The second approach is based on the symbolic representation of the time series, which is interesting in terms of reduction of complexity and therefor also for the reduction of the runtime. Furthermore these approaches can be more robust against noise than those based on the DTW. To get a symbolic representation, there are many methods for time series discretization. The Symbolic Aggregate Approximation (SAX) [4] algorithm and other symbolic time series methods use intervals with equal probability. Besides, there is the possibility to use intervals of equal size. The relevance of symbolic approaches is evidenced by the variety of existing pattern discovery algorithms from various research fields like bioinformatics or text mining. For example in bioinformatics the Smith Waterman algorithm is used for sequence alignment, hence the pattern discovery in DNA sequences [5]. As DTW, Smith Waterman is based on dynamical programming and is able to find time warped patterns. The Sequitur algorithm, proposed in [6], extracts the hierarchical structure of a symbolic sequence by replacing recurring phrases with grammatical rules while forming a dictionary of these rules, which is formally known as grammar induction. Sequitur identifies only identical patterns and ignores possible similarities in rules/patterns. Furthermore it is not guaranteed to find all the patterns in the sequence, because of its replacing procedure. Pattern enumeration is often referenced to cope with last mentioned problem. To perform time warped pattern discovery with those algorithms there have been proposed numerosity reduction techniques, as e.g. employed in [7]. Especially for long sequences the number of enumerated patterns can increase exponentially. That is why there is also research in constraint programming techniques like in [8] or [9].

The last approach we want to focus on is the principle of Matrix Profile introduced by Keogh et al. [10]. Basically, it is a brute force approach to find motifs or patterns of a fixed length by calculation the distances between every possible query sequences and every other sequence of the chosen length. Nevertheless it is said to be fast because of the MASS algorithm (Mueen’s ultra-fast Algorithm for Similarity Search) also proposed in [10]. As it uses the z-normalized Euclidian distance, i.e. a fixed length, it is not suitable to find time warped patterns. A possibility to solve this issue is to replace the Euclidian distance with the DTW. However, this makes it even more computational expensive and doesn’t solve the problem to be only able to compare sequences of equal length. Furthermore, because of the z-normalization, it ignores the original values of the compared sequences. That is why we implemented additionally a version of the standard Euclidean distance.
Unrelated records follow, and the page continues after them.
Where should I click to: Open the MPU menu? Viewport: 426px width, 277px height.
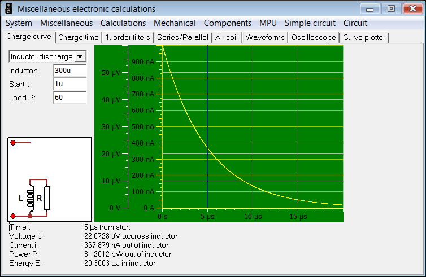click(268, 23)
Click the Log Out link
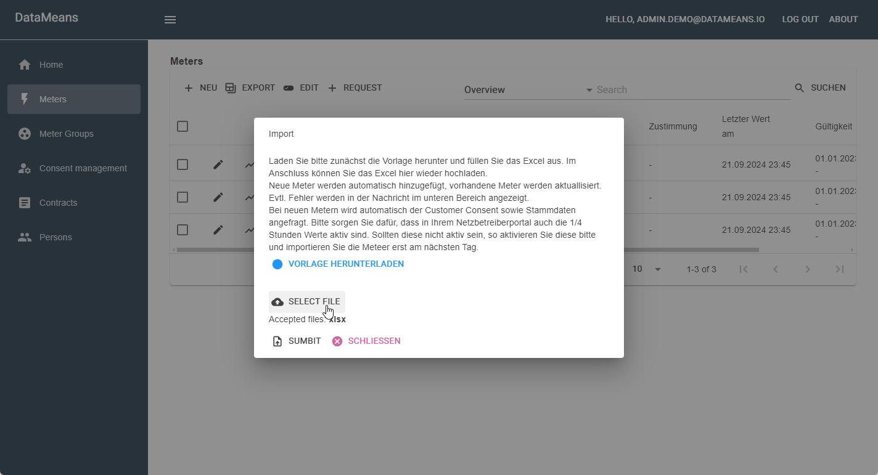The width and height of the screenshot is (878, 475). click(800, 19)
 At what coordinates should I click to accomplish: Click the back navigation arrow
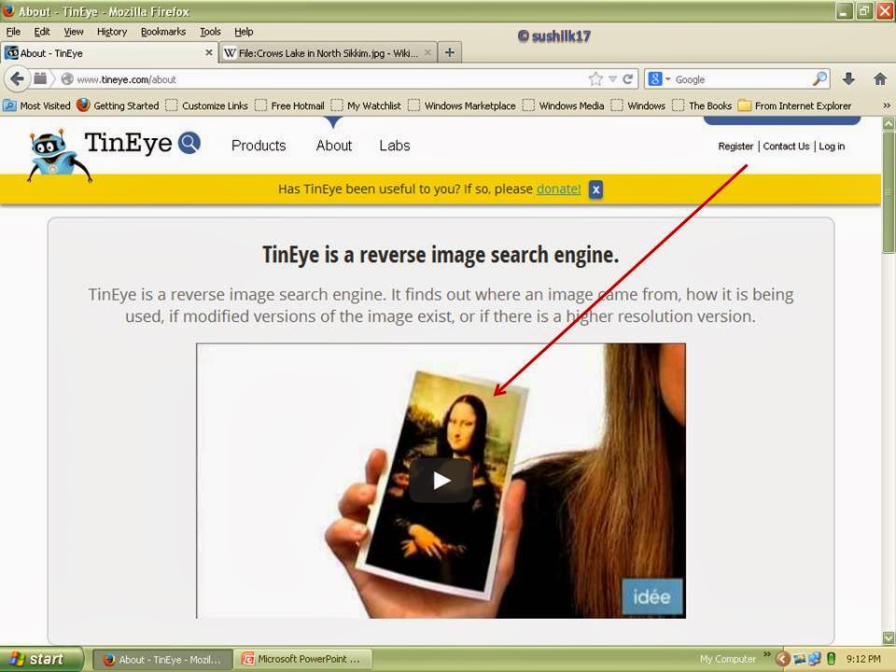(x=17, y=79)
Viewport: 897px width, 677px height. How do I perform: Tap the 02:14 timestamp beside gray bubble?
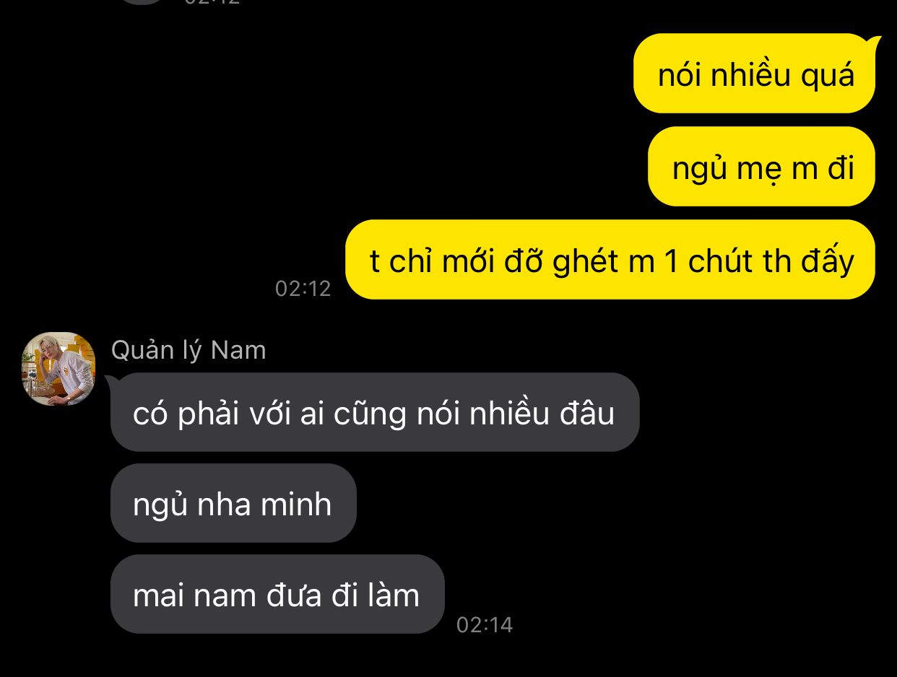coord(485,624)
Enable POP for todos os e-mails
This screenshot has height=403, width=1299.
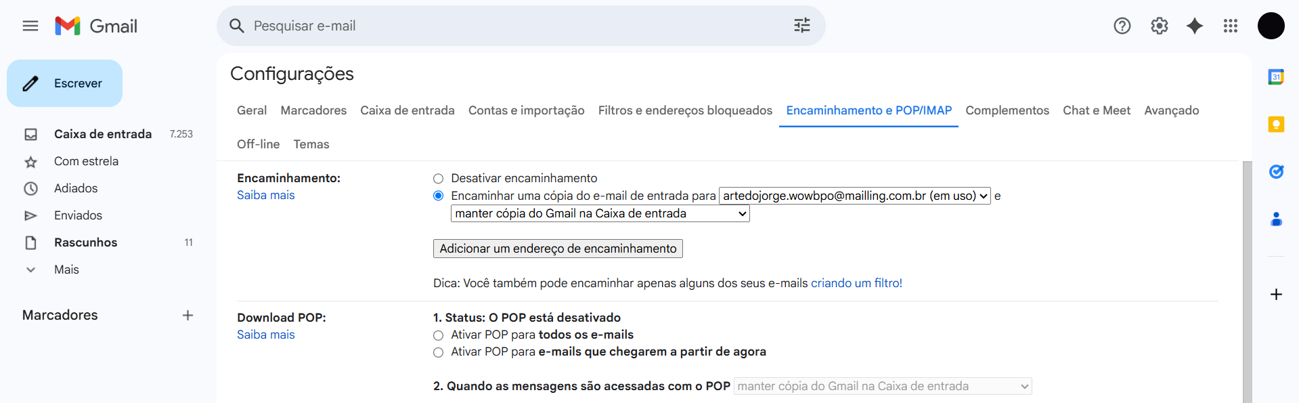click(x=438, y=335)
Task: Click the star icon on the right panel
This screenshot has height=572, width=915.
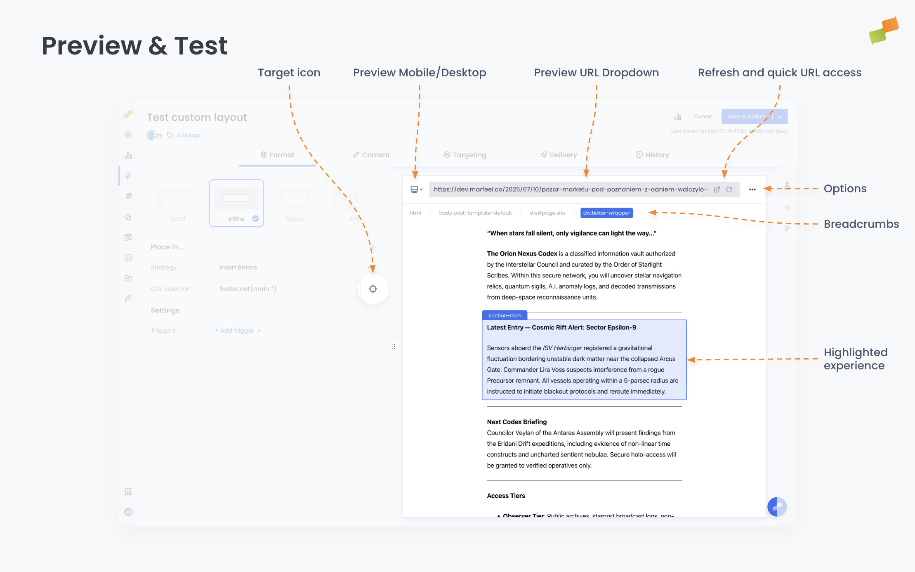Action: click(x=788, y=208)
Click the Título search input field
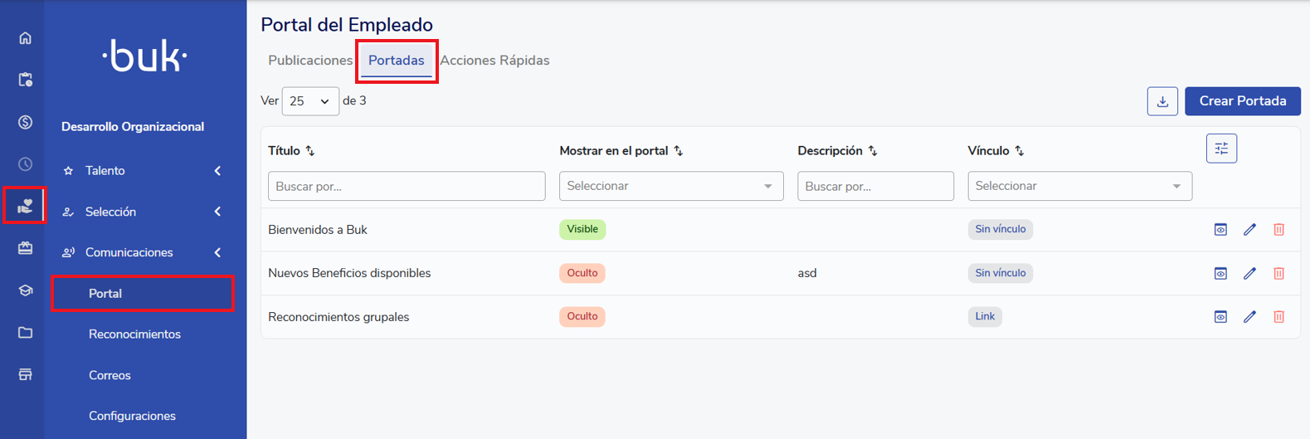Viewport: 1310px width, 439px height. pyautogui.click(x=407, y=186)
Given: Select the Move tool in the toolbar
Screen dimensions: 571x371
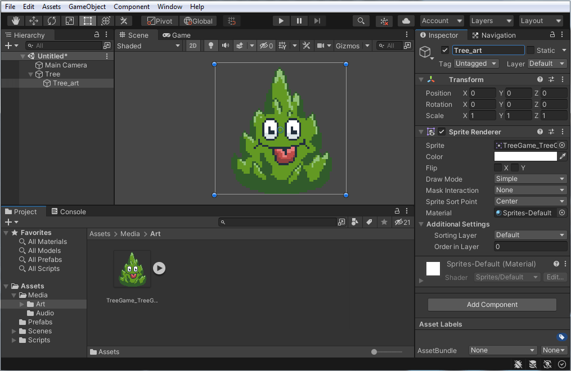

In this paper we focus on the comparison of the aforementioned approaches including necessary adaptions. Our target is an evaluation concerning runtime, parameterization effort and pattern quality. Therefor we apply the Jaccard Index to calculate a quality score called overlap, which gives us the opportunity to evaluate and compare different algorithms as well as approaches.

The following section gives detailed information about the applied algorithms and our exemplary implementations to fulfill our requirements. Section 4 explains our approach for the comparison of pattern discovery algorithms. Section 5 evaluates our results and gives statements to the assessment of the different approaches. The final section gives a conclusion and an outlook to future research.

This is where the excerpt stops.